REQUIRED ACTION: When a line below contains the word "agent", it counts toward the total; give that total and nothing besides.

SOURCE INFORMATION:
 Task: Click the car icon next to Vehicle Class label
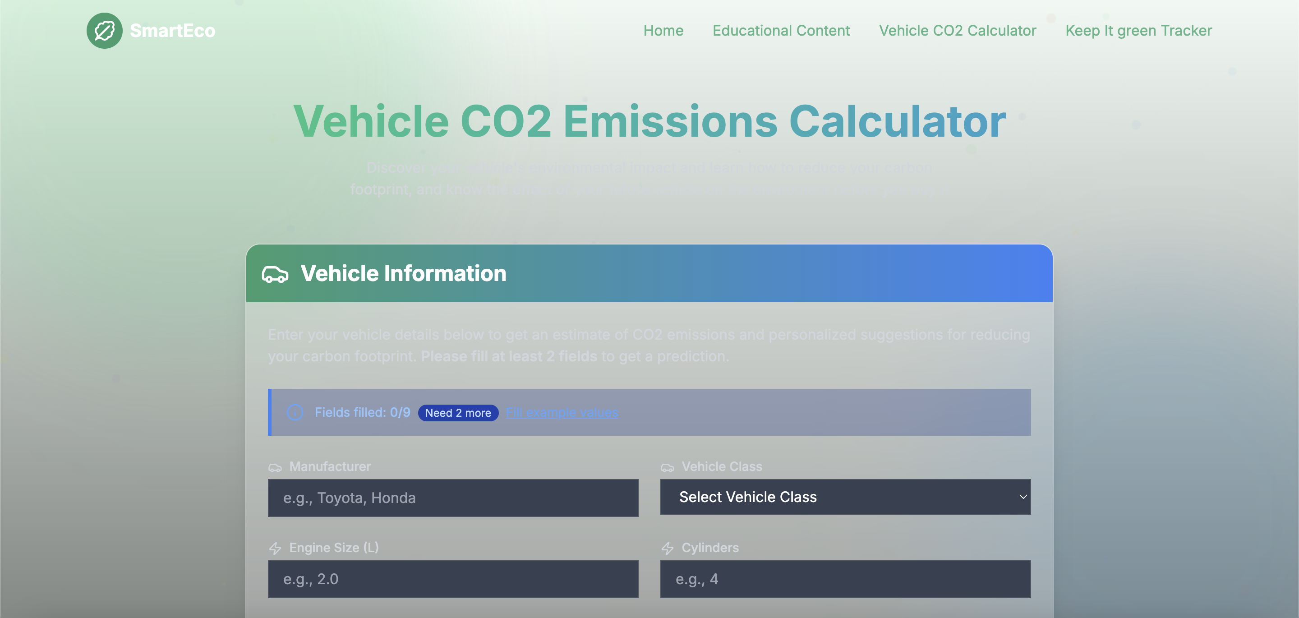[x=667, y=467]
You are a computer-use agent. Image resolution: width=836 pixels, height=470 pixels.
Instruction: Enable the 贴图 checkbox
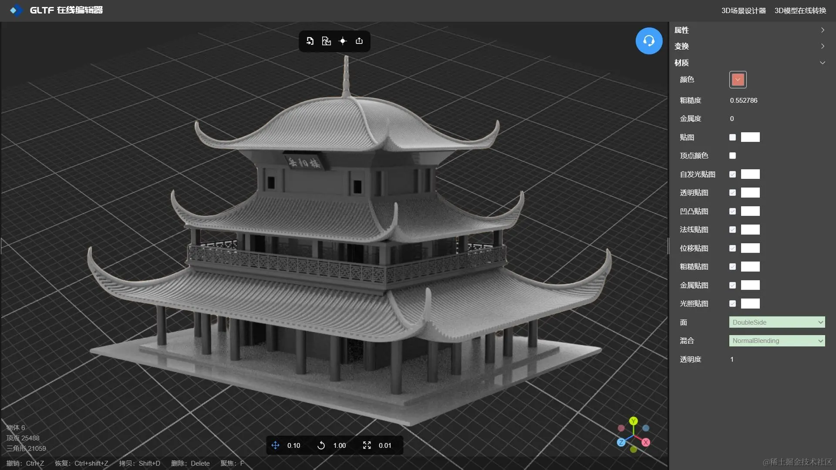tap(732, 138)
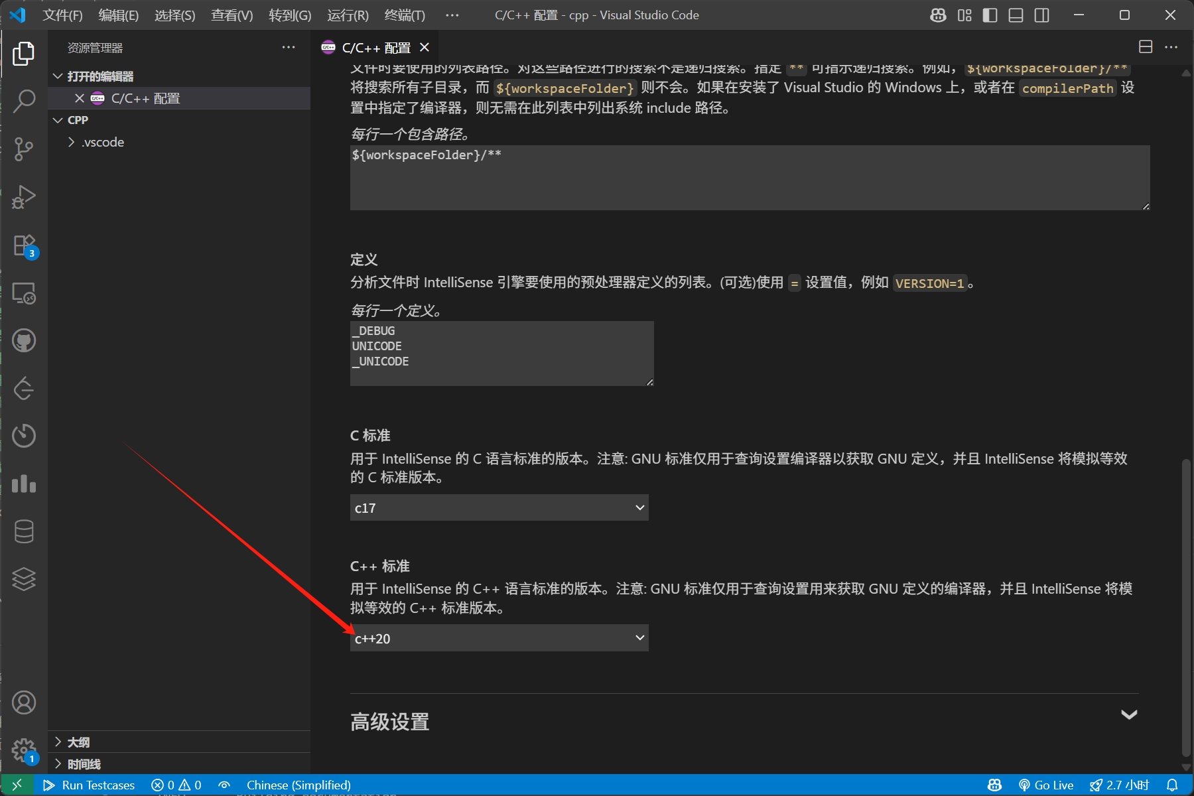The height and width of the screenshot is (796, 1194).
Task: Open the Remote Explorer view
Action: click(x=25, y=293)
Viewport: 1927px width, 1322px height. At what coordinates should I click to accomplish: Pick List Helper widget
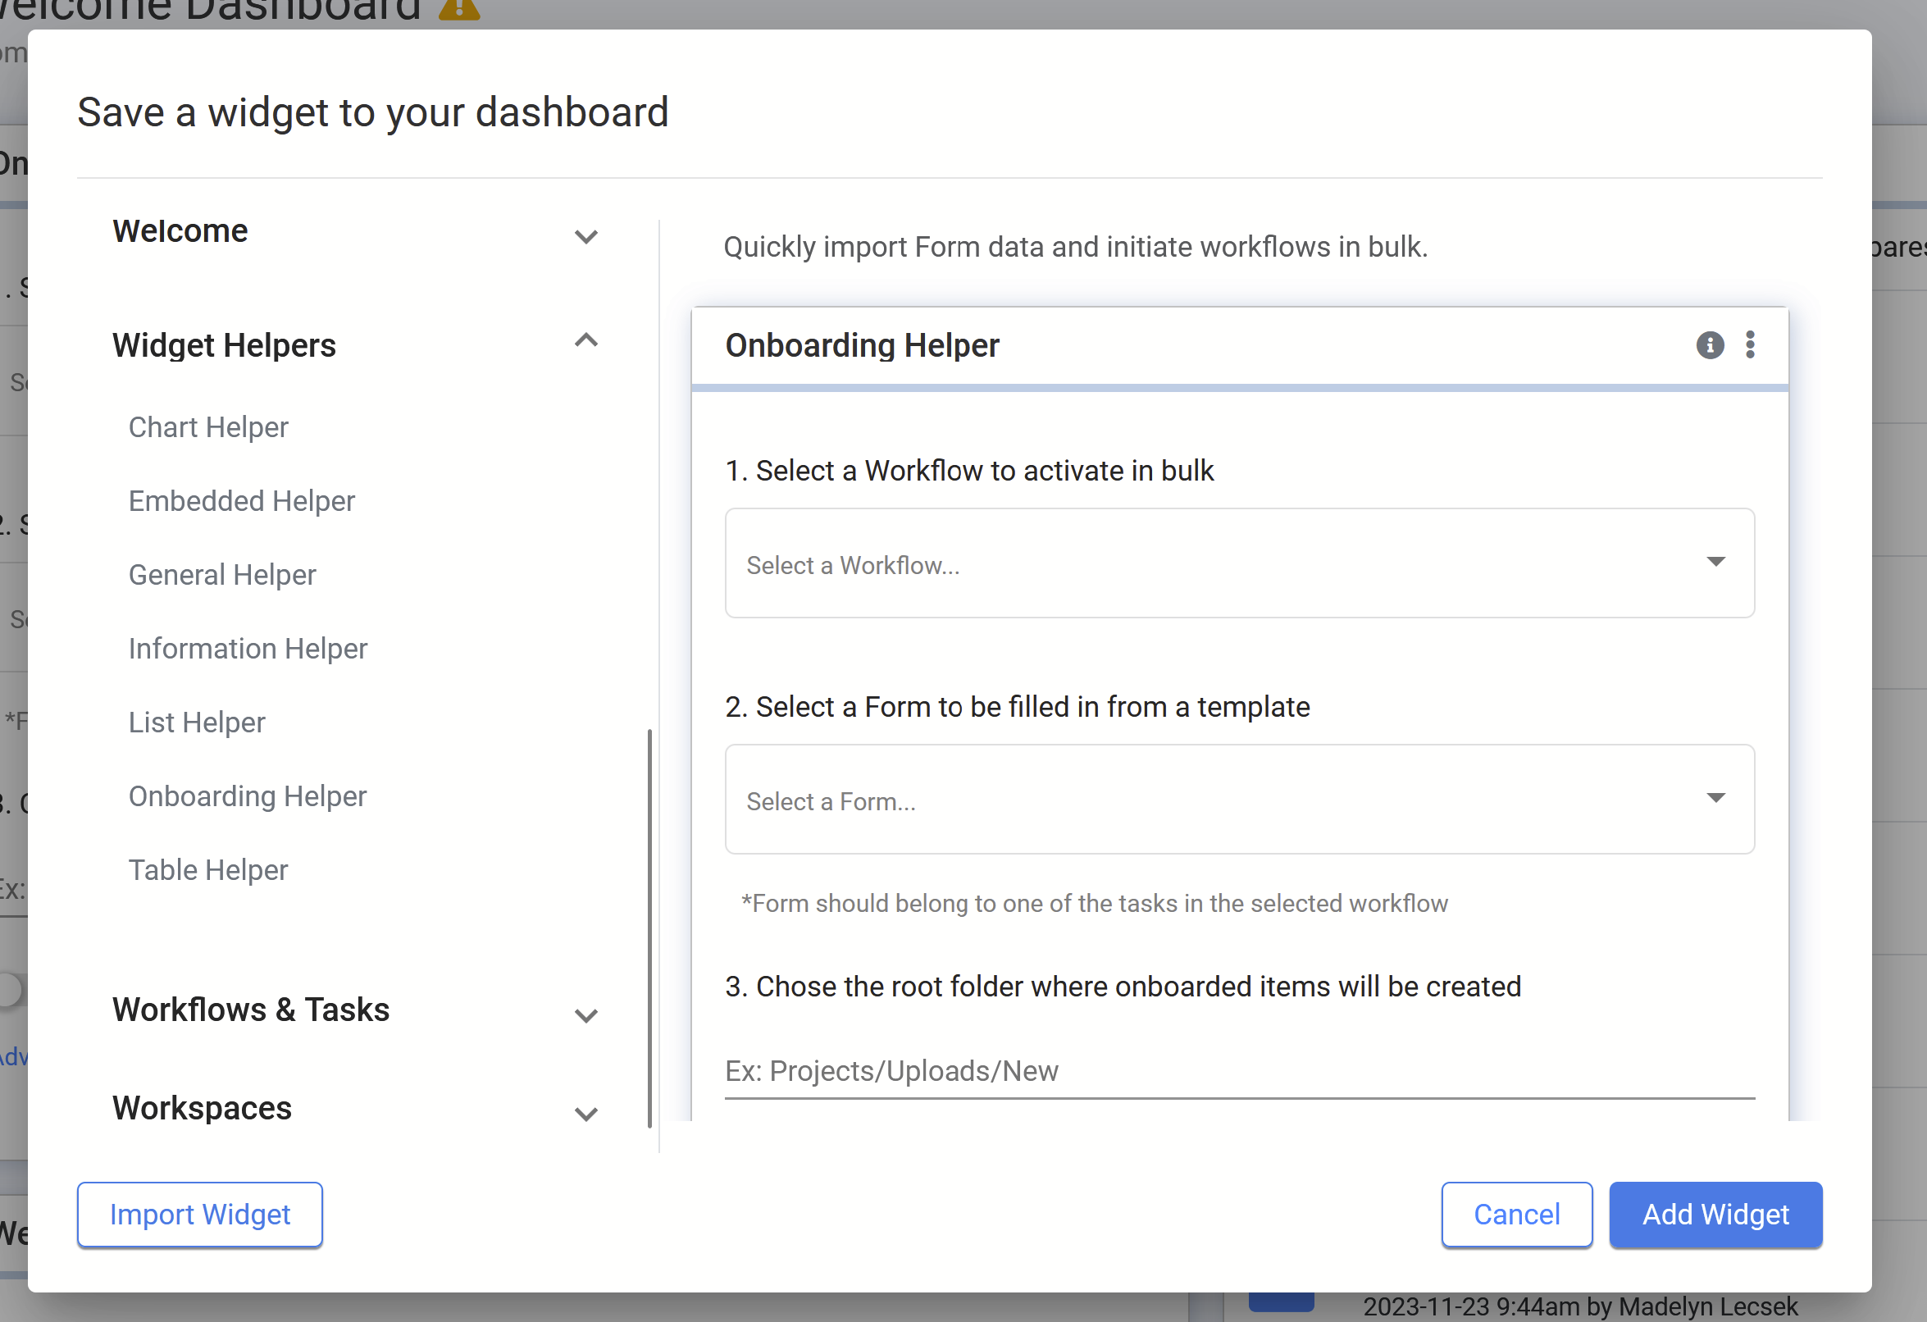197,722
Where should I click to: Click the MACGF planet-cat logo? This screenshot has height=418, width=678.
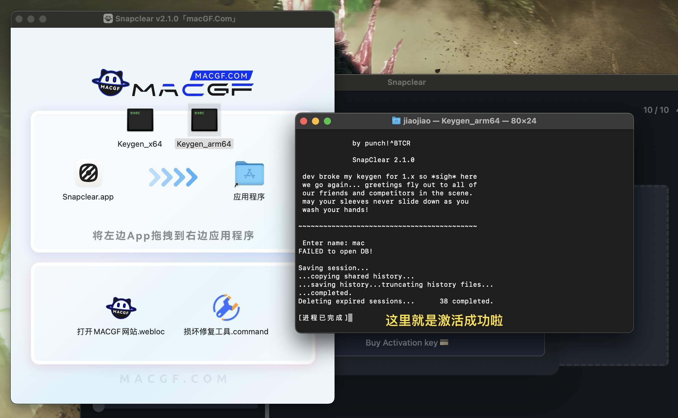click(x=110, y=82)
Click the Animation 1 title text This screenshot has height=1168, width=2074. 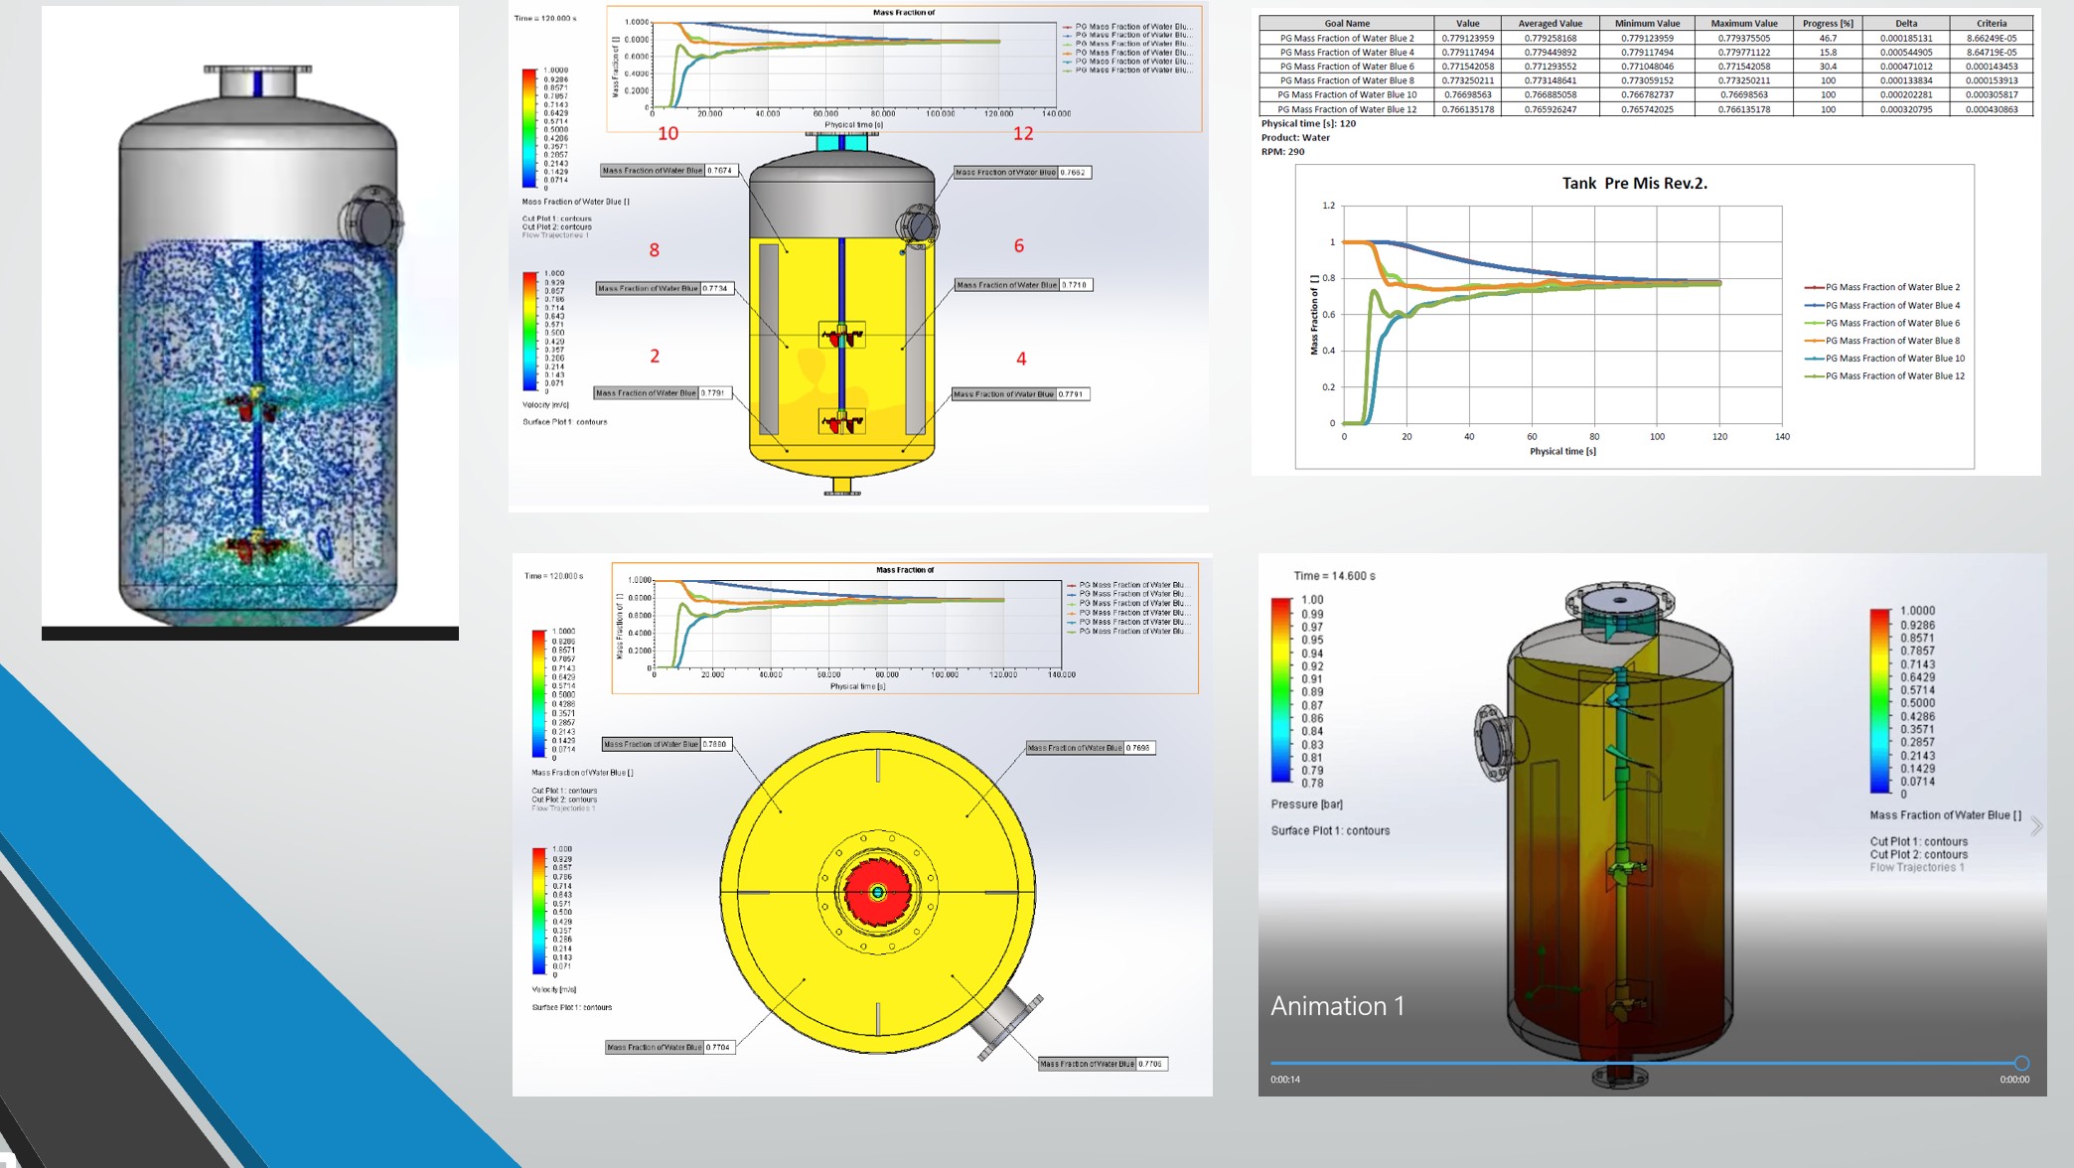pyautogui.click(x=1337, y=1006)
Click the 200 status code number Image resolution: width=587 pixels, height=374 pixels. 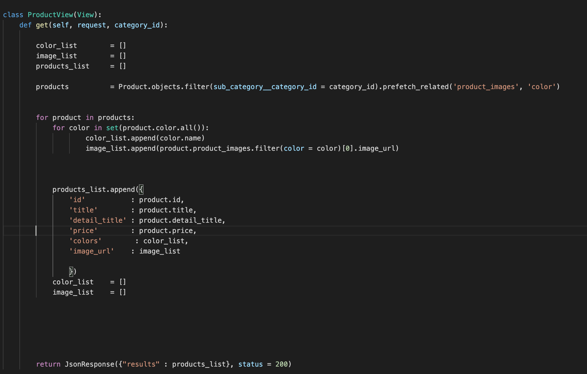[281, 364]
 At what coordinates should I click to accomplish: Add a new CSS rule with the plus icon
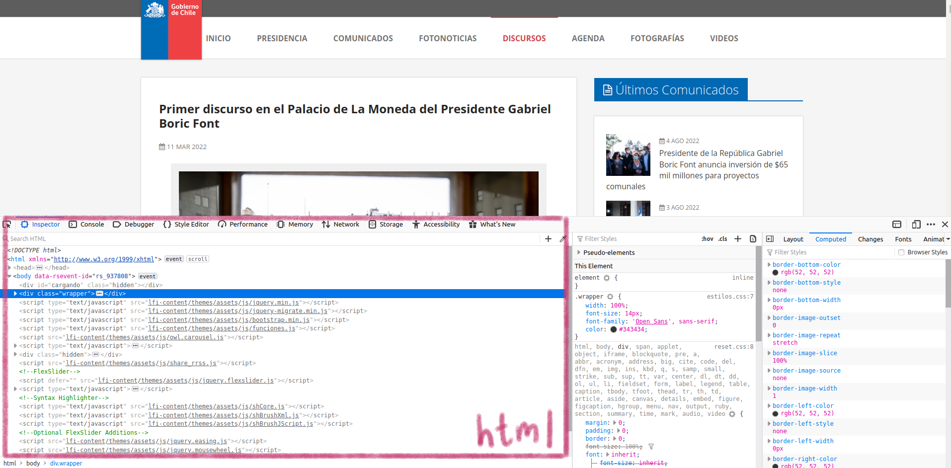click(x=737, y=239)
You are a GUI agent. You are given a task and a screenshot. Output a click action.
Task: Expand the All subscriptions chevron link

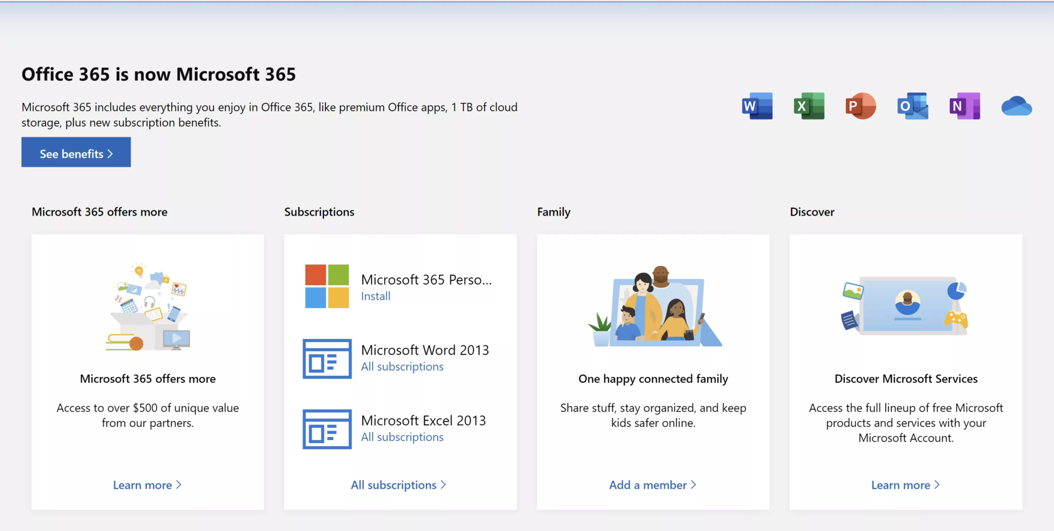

TASK RESULT: 2